Riguardo al «corvo», tralasciamo eventuali riferimenti
all'omonima poesia di Poe perché ci amplierebbe troppo il discorso.
Vediamone il ruolo nel presente brano: « Mentre i fratelli
discutono la loro nuova situazione, un grande corvo nero entra nella
grotta, scende in picchiata, afferra il tubo di Rael con il becco e
se lo porta via ». Questo nel plot di Gabriel per The
Lamb Lies Down on Broadway. Citiamo ora un passo dal più
famoso “manifesto” alchemico della civiltà occidentale, Le
Nozze Chimiche di Christian Rosenkreutz: anno 1459
(attribuito a se stesso da Johann Valentin Andreae, 1616): « …un
corvo nero, ci vide e piombò immediatamente su di noi; non voleva
prendere la mia parte di cibo, ma quella della colomba… rincorsi
il corvo disturbatore per quasi mezzo chilometro, nella direzione
del suo volo finché non riuscii a spaventarlo, salvando così la
colomba. …nella mia inconsapevolezza, avevo imboccato una delle
tre vie e ormai non avrei più potuto allontanarmi da essa… ».
La storia di Christian Rosenkreutz presenta un ulteriore
elemento simbolico: «la colomba»; ma ciò che in primo luogo
risulta fondamentale, è che la funzione dell’uccellaccio nero che
piomba improvvisamente anche su Rael e il suo doppio John
è, in entrambi i racconti, un espediente per determinare una
scelta. La volontà di Rael è più forte di quella del
“fratello” John,
che fuggirà nuovamente, mentre lui inseguirà il corvo per
salvare la sua “colomba”. Citiamo ancora dalle Nozze
Chimiche : « Strada facendo, pensavo in continuazione
alla colomba e al corvo, ma non riuscivo a capire che significato
potessero avere ». Impossibile addentrarci nella simbologia
alchemica del corvo. Il testo di Gabriel è sempre sufficientemente
intellegibile. In sintesi quello che dice John è ormai di
natura perdente, disposto a rinunciare a qualsiasi lotta si
accontenterà del suo stato di mostriciattolo mezzo evirato. Quindi
sparisce di nuovo (nei meandri della psiche di Rael).

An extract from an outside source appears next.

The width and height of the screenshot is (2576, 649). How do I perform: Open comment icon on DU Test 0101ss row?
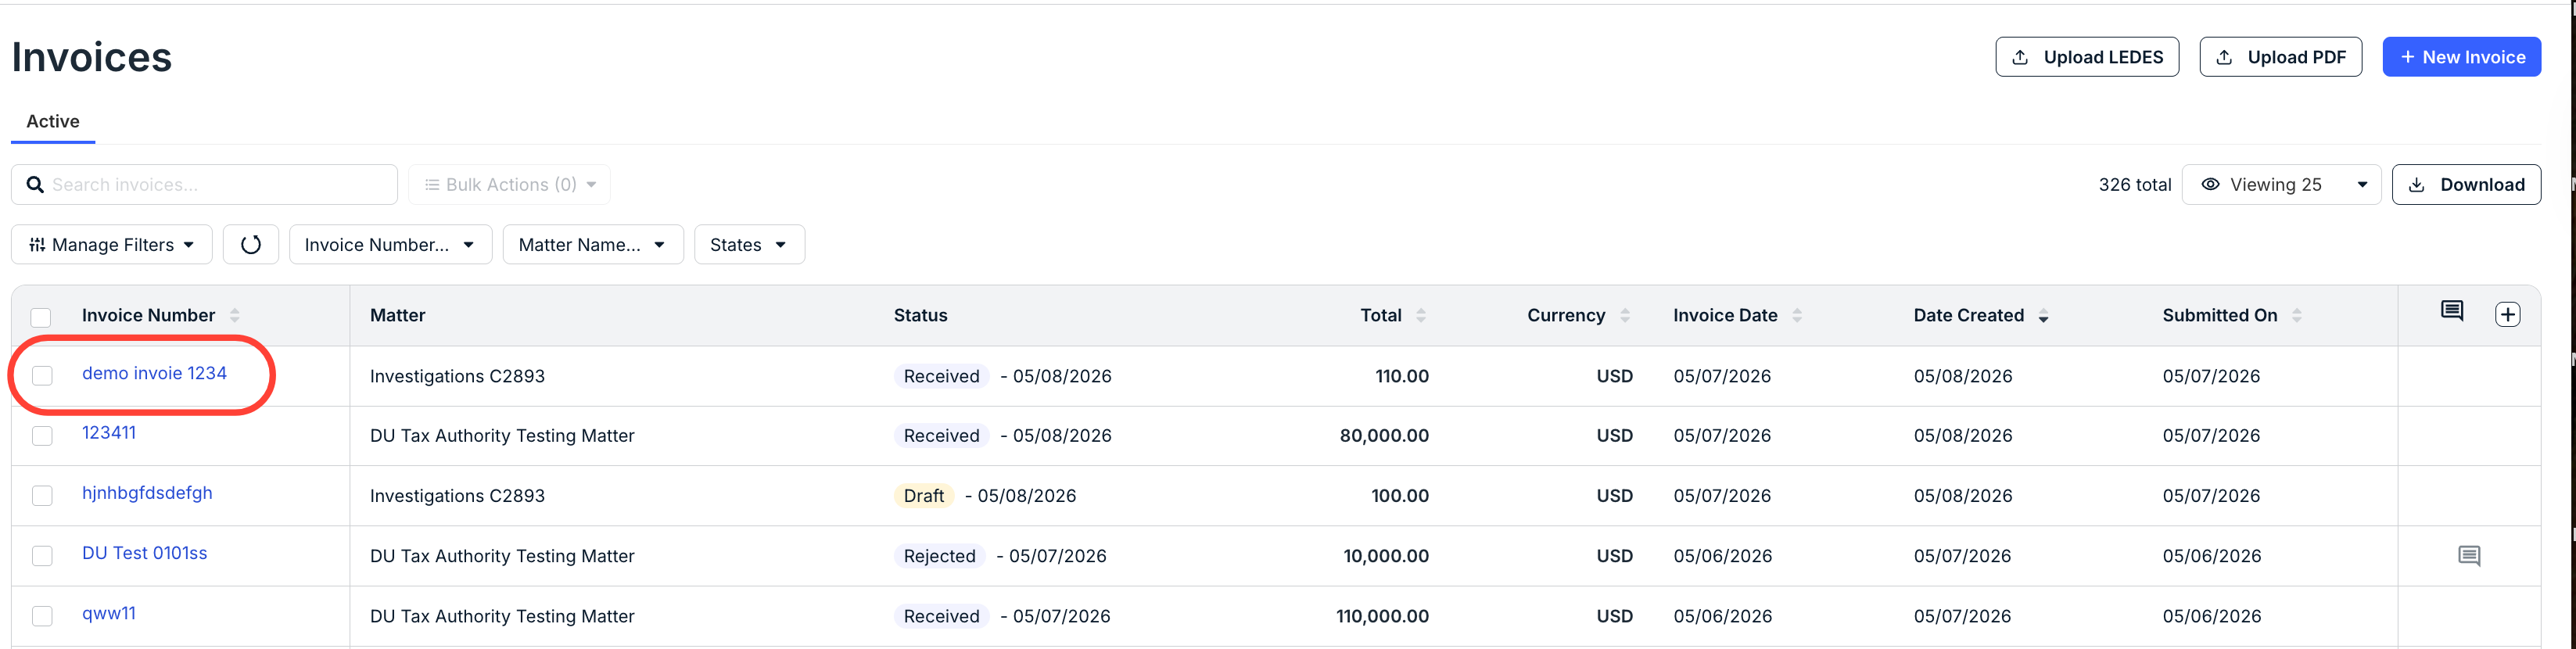click(2469, 556)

Rael raggiunge il corvo (“raven”) sull’orlo di un
precipizio, “ravine”, ossia il brano strumentale che segue
intitolato appunto Ravine
(2.8) – (si noti ancora il consueto gioco verbale: «raven/ravine»):
« Con noncuranza il corvo fa cadere il prezioso carico
nell’acqua impetuosa che scorre giù in fondo ». Mentre Rael
si incammina lungo un tortuoso sentiero che dall’alto del burrone
lo conduce giù al torrente, deciso, costi quel che costi, a
recuperare il suo prezioso «tubo/colomba», ha un'improvvisa
visione del suo mondo precedente, la sua Broadway notturna con tutte
le cose che lo eccitavano: « Rael vede sopra di sé una finestra
[...] e comincia a correre verso la nuova uscita.
» La malinconia struggente della musica di The Light
Dies Down on Broadway (2.9) ci fa intuire che qualcosa sta
finendo. Per Rael è la vita passata che lascerà per una
migliore. Per noi ascoltatori che percepiamo in prima persona lo
struggimento che la musica ci comunica, è principalmente la vita
artistica di Peter Gabriel con i Genesis che sta volgendo al
termine; nonché l'opera stessa, lo spettacolo in senso lato. Il
brano è costruito sulla falsa riga di quello di apertura che porta
il titolo dell'opera The Lamb Lies Down on Broadway,
ma una sapiente rielaborazione del materiale compositivo fa sì che
l'aggressività di questo (il primo, traccia 1.1) sia convertita in
malinconia struggente nel successivo. Così il gioco/assonanza di
parole dei titoli trova una perfetta realizzazione nell'afflato
delle strutture musicali. La tentazione di Rael per la vita
precedente è forte. Ancora Gabriel e i Genesis: in più punti del
brano le liriche appaiono altamente autobiografiche, con preciso
riferimento all'esperienza artistica del cantante col gruppo.
Esperienza per certi versi straordinaria ma che porterà Peter
Gabriel, nel corso dell'ultimo anno, grossomodo dalla composizione
di Selling England by the Pound – estate del 1973
– alla fine del 1974, a meditare profondamente sul suo futuro di
uomo – «uomo libero» – e artista: « – My home. / Is this
the way out from the endless scene? / Or just an entrance to another
dream? » – « –
La mia casa. / E' questa l'uscita da questo palcoscenico sterminato?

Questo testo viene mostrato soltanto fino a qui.